Jane Austen, Andrzej Tadeusz Bonawentura Kościuszko, and Christine de Pisan. I don’t know how much they would have to say to one another, assuming they could make themselves understood, but they all sound like they were endlessly witty and fascinating, the women would have a great deal to say about writing, culture, and the agency of women, and Kościuszko would have much to say about his sympathies and ardent beliefs in the rights and the freedoms of ordinary human beings, though he consorted with rulers of a number of countries.
Henry: My guests always forget to invite an interpreter. Wikipedia helpfully offers:
Andrzej Tadeusz Bonawentura Kościuszko – February 4 or 12, 1746 – October 15, 1817) was a Polish-Lithuanian military engineer and a military leader who became a national hero in Poland, Lithuania, Belarus, and the United States. He fought in the Polish-Lithuanian Commonwealth’s struggles against Russia and Prussia, and on the American side in the American Revolutionary War. As Supreme Commander of the Polish National Armed Forces, he led the 1794 Kościuszko Uprising.
In 1796, Kościuszko emigrated to the United States. A close friend of Thomas Jefferson, with whom he shared ideals of human rights, Kościuszko wrote a will in 1798 dedicating his American assets to the education and freedom of U.S. slaves.
Christine de Pisan – 1364 – c. 1430 – was an Italian French late medieval author. She served as a court writer for several dukes (Louis of Orleans, Philip the Bold of Burgundy, and John the Fearless of Burgundy) and the French royal court during the reign of Charles VI. She wrote both poetry and prose works such as biographies and books containing practical advice for women. She completed forty-one works during her 30-year career from 1399–1429. She married in 1380 at the age of 15, and was widowed 10 years later. Much of the impetus for her writing came from her need to earn a living to support her mother, a niece and her two surviving children. She spent most of her childhood and all of her adult life in Paris and then the abbey at Poissy, and wrote entirely in her adopted language, Middle French.
What is your favorite creature that exists only in literature?
The phoenix, the bird of fire, light, and renewal.
Henry: Ironically, Phoenix, AZ is home to many snowbirds.

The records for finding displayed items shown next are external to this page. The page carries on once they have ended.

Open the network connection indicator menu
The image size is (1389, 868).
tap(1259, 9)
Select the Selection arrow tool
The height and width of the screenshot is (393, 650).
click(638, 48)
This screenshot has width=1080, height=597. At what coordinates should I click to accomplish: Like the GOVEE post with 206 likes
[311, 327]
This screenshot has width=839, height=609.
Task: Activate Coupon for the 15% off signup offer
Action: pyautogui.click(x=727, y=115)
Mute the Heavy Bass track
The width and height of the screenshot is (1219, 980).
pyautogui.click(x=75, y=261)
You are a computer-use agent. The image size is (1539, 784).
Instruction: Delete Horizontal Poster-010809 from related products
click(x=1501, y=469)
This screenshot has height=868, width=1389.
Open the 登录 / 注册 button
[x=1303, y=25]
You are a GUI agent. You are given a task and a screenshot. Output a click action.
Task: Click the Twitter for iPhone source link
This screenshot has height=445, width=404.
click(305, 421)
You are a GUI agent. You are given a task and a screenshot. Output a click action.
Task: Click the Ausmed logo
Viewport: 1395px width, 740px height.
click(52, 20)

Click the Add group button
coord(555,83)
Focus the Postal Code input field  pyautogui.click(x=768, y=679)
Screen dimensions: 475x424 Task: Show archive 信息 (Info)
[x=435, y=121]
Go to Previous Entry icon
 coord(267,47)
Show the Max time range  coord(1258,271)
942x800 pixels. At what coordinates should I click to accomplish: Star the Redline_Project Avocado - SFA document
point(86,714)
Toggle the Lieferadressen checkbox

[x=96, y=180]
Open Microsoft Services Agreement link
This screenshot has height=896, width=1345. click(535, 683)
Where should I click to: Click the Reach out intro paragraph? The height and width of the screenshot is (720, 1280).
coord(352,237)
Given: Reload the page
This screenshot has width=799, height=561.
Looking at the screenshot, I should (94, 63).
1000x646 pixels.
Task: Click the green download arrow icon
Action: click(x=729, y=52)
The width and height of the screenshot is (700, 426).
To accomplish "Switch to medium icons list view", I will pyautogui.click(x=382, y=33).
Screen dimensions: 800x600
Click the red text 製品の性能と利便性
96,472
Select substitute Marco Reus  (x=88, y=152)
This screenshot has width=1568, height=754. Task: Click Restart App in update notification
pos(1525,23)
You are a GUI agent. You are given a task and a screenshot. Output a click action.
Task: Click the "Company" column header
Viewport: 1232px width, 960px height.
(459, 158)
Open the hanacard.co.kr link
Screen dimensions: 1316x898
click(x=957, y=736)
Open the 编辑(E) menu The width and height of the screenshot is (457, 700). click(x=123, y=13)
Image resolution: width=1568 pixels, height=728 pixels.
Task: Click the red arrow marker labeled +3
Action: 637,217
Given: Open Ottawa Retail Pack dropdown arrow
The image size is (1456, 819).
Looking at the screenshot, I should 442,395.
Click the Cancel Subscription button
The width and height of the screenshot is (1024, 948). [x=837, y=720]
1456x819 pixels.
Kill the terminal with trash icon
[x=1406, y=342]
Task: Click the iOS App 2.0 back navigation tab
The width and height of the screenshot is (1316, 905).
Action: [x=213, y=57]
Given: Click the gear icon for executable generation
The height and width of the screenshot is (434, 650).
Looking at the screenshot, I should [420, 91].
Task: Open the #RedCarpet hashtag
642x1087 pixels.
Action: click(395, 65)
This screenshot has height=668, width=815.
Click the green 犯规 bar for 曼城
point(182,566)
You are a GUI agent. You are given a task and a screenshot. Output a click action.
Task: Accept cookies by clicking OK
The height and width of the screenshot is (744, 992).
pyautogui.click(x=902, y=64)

What do you like to do when you’re not writing?
Travel, talk to people, listen to music, eat good food, play with the dogs, and of course read.
What would you like it to (accurately) say on your tombstone?
Sherwood Smith loved life.
Where can readers find your work?
All the usual on-line booksellers, plus sometimes brick and board stores might carry a few of my books. If one is to order on-line, I encourage people to try Book View Café, a consortium of writers whose volunteer labor means we get most of the royalties. My books with them are here: http://bookviewcafe.com/bookstore/bvc-author/sherwood-smith/
Henry: Thank you for joining us, Sherwood. This interview is also posted on the San Diego Children’s Books Examiner.